The European Medicines Agency (EMA) will discuss the risk that patients on Wegovy, Ozempic or similar drugs may suffer certain complications under anaesthesia that can lead to pneumonia, according to an agenda posted on the regulator's website. The regulator's Pharmacovigilance Risk Assessment Committee (PRAC), which monitors drugs' side effects, will discuss at its monthly series of meetings this week a new "signal of aspiration and pneumonia aspiration" associated with the class of weight-loss and diabetes drugs known as GLP-1 receptor agonists, according to the document posted late on Monday.

About 250,000 courses of COVID pill Paxlovid being administered per week - Pfizer CEO

Pfizer Inc's chief executive said on Tuesday that almost 250,000 courses of the drugmaker's oral antiviral COVID-19 treatment Paxlovid were being administered per week as cases surged in the United States.

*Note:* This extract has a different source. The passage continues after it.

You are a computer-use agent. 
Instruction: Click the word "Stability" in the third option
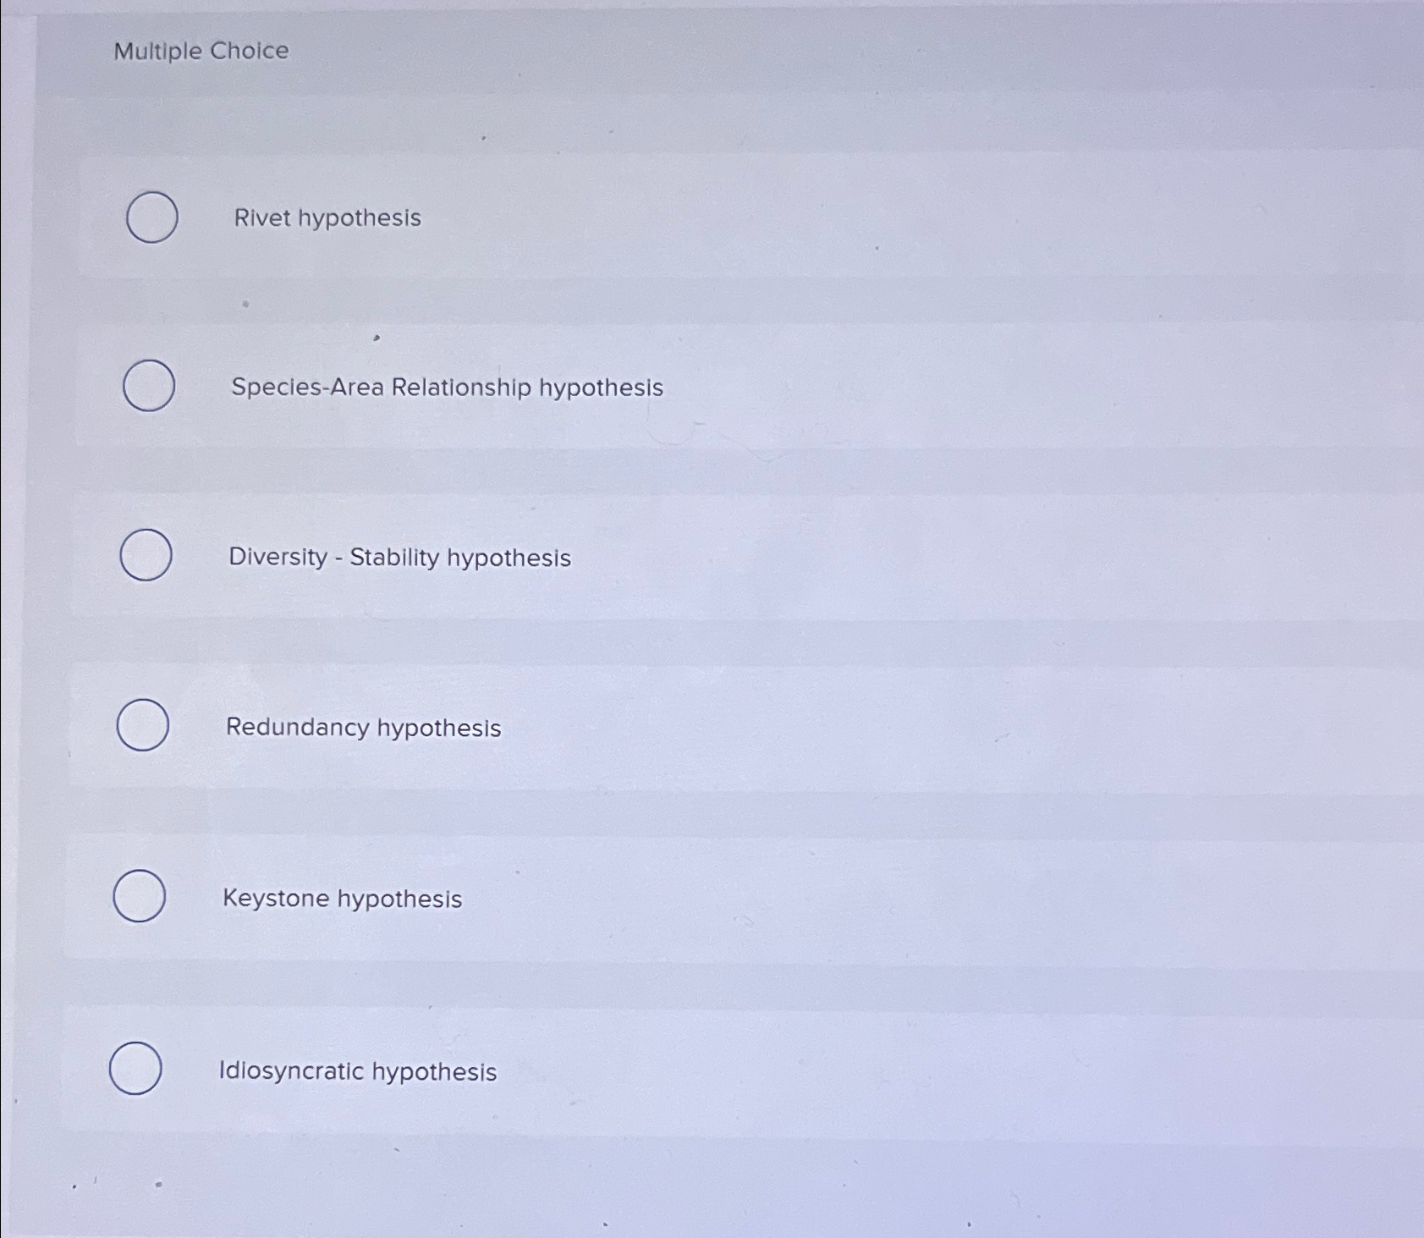tap(394, 558)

Speaking at the Cantor Fitzgerald Annual Healthcare Conference, Chief Executive Officer Albert Bourla said the company is still uncertain about when Paxlovid, which is currently being distributed by the government, will receive approval to be sold in the U.S. commercial market.

Consulting firm McKinsey to pay $230 million in latest US opioid settlements

Consulting firm McKinsey & Co has agreed to pay $230 million to resolve lawsuits by hundreds of U.S. local governments and school districts alleging it fueled an epidemic of opioid addiction through its work for bankrupt OxyContin maker Purdue Pharma and other drug companies. The settlements, which require a judge's approval, were disclosed in papers filed on Tuesday in federal court in San Francisco. The money is on top of $641.5 million that McKinsey already paid to resolve claims by state attorneys-general.

Cough syrup deaths overseas prompt US crackdown on toxic testing

The U.S. FDA is cracking down on lax testing practices by dozens of makers of healthcare products following hundreds of deaths overseas from contaminated cough syrups, a Reuters review of regulatory alerts found. The Food and Drug Administration has reprimanded at least 28 companies this year, saying they failed to prove sufficient testing of ingredients used in over-the-counter drugs and consumer products for the toxins ethylene glycol (EG) and diethylene glycol (DEG), according to a Reuters analysis of agency import alerts and warning letters to manufacturers.

Exclusive-Edwards Lifesciences cooperating with EU antitrust regulators

Edwards Lifesciences is working with EU antitrust regulators after they raided one of its facilities in an EU country a week ago, the U.S. medical device maker said on Tuesday. Edwards Lifesciences' shares had dipped 2.5% in pre-market trade after Reuters published a story citing two people with direct knowledge of the EU raid. The stock recovered and is now up 0.8%.

Sudan medics warn that cholera and dengue fever are spreading

Medics in Sudan have warned that cases of cholera and dengue fever are spreading due to the arrival of seasonal rains and the impact of more than five months of war on a health system that was already struggling before fighting began. Health authorities have confirmed cases of cholera for the first time since the war between rival military factions began in mid-April, saying that the earliest case had been detected in al-Qadarif state in late August.

US judge overturns Eli Lilly's $176.5 million loss in Teva patent case

Drugmaker Eli Lilly convinced a federal judge in Massachusetts on Tuesday to overturn a $176.5 million jury verdict for Teva Pharmaceutical that found Lilly's migraine drug Emgality infringed three patents related to Teva's rival drug Ajovy. U.S. District Judge Allison Burroughs said in a post-trial ruling that the Teva patents covering the use of antibodies to inhibit headache-causing peptides were invalid.